The 2008 financial crisis and the Great Recession that followed have had devastating effects on the U.S. economy and millions of American lives. But the U.S. economy will emerge from its trauma stronger and widely restructured. Europe should eventually experience a similar strengthening, although its future is less certain and its recovery will take longer to develop. The United States is much further along because its financial crisis struck three years before Europe's, in 2008, causing headwinds that have pressured it ever since. It will take another two to three years for these to subside, but after that, U.S. economic growth should outperform expectations. In contrast, Europe is still in the midst of its financial crisis. If historical logic prevails there, it will take four to six years for strong European growth to materialize.
Such strengthening in both regions will occur for one major reason: the crisis years have triggered wide economic restructuring. Sweeping changes in government finances, banking systems, and manufacturing are under way, as are structural reforms in labor markets. All this is proving once again that global capital markets, the most powerful economic force on earth, can effect changes beyond the capacity of normal political processes. And in this case, they can refute all the forecasts of Western economic decline. Indeed, in the years ahead, the United States and Europe could once again become locomotives for global economic growth.
────────
§ Tasks to perform
**A)** Write out the part of the recovery passage starting with "Such strengthening in" and going on through "global economic growth.".
**B)** According to the recovery passage, why is the United States further along in its recovery than Europe? Answer in one to three sentences.

§ Data section
────────
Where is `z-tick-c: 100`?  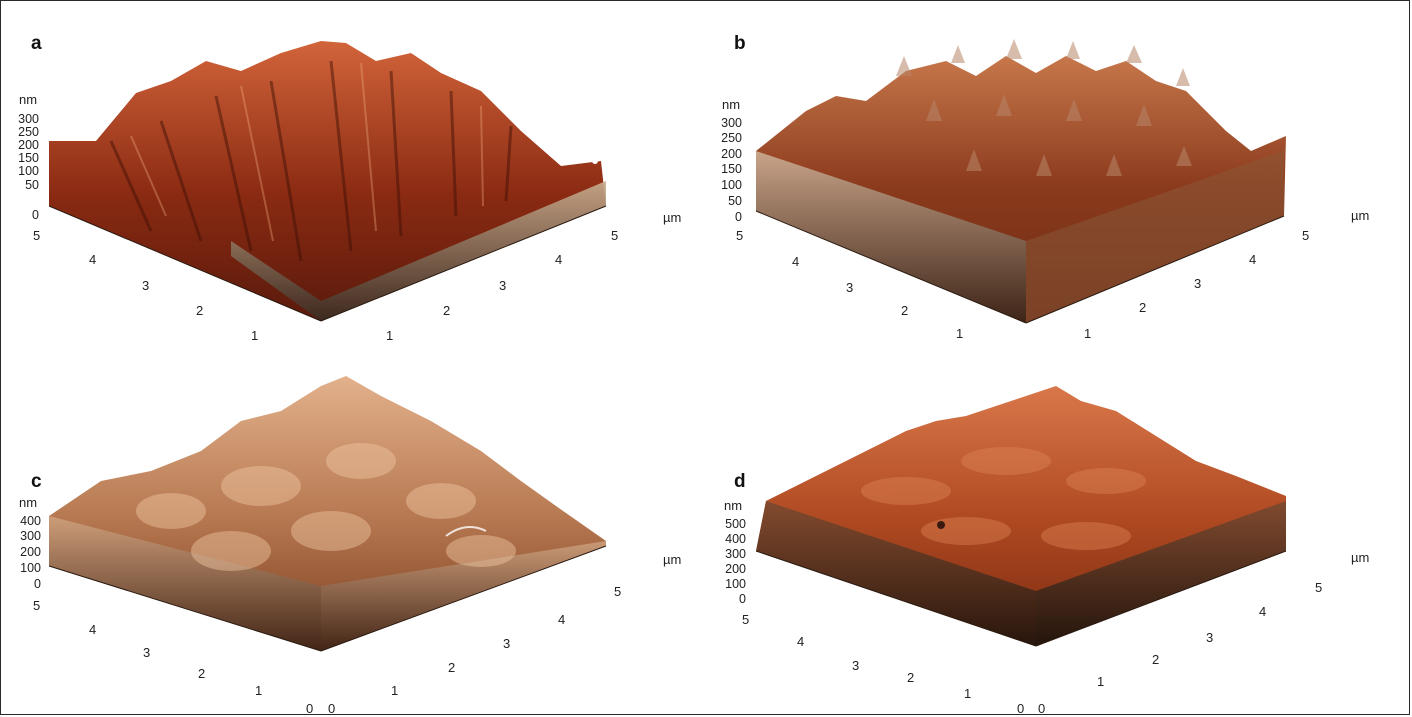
────────
§ Solutions in order
**A)**
Such strengthening in both regions will occur for one major reason: the crisis years have triggered wide economic restructuring. Sweeping changes in government finances, banking systems, and manufacturing are under way, as are structural reforms in labor markets. All this is proving once again that global capital markets, the most powerful economic force on earth, can effect changes beyond the capacity of normal political processes. And in this case, they can refute all the forecasts of Western economic decline. Indeed, in the years ahead, the United States and Europe could once again become locomotives for global economic growth.

**B)** The United States is further along because its financial crisis struck in 2008, three years before Europe's. Europe, by contrast, is still in the midst of its financial crisis.